December 5th, 2013 permalink
It took me a moment to point my camera and snap this unexpected visit of muskrats swimming in tandem. I was shooting blind into the night and glad I pointed the camera accurately. Just before this shot was taken, the lower muskrat had it’s snout at the cheek of upper one. That’s a typical position a young muskrat swims in with a parent. I think this is a grown child who still forages with mom/dad. There’s an interesting furry mound between them that looks like a small member of the family. It must be a wave reflecting fur. The muskrats hopped up on the ice out of my camera’s range and there were only two of them.

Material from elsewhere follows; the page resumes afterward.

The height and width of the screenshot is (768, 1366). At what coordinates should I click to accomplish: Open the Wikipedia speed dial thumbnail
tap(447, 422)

September 28th, 2013 permalink
Brighton’s Main Street is closed to traffic so local farmers can sell their produce at the annual Harvest Festival. Some of the local farmers, however, don’t sell their goods. Muskrats can be seen swimming in the millpond as they transport their harvest back to their burrows. It’s used to either feed their pups or insulate their chambers to get ready for winter. Muskrats don’t store food for winter like some critters. They forage through all of the frigid months without a long winter’s nap. They are so industrious, I wonder if they nap at all.
September 13th, 2013 permalink
The millpond muskrats are becoming more active again. This fellow discovered a pile of cracked corn left for the ducks and is snarfing it up at the north end of the pond. Cracked corn is like crack cocaine for muskrats. They love it more than their usual diet of pond and shoreline plants. As the temperatures begin to decrease, the muskrats need to build an insulation layer of fat so they can remain active all winter.
Muskrats don’t hibernate. They can hold their breath for up to 15 minutes and swim under winter ice seeking plants that might continue to grow in the icy pond or they eat the roots of water lilies and other submerged vegetation.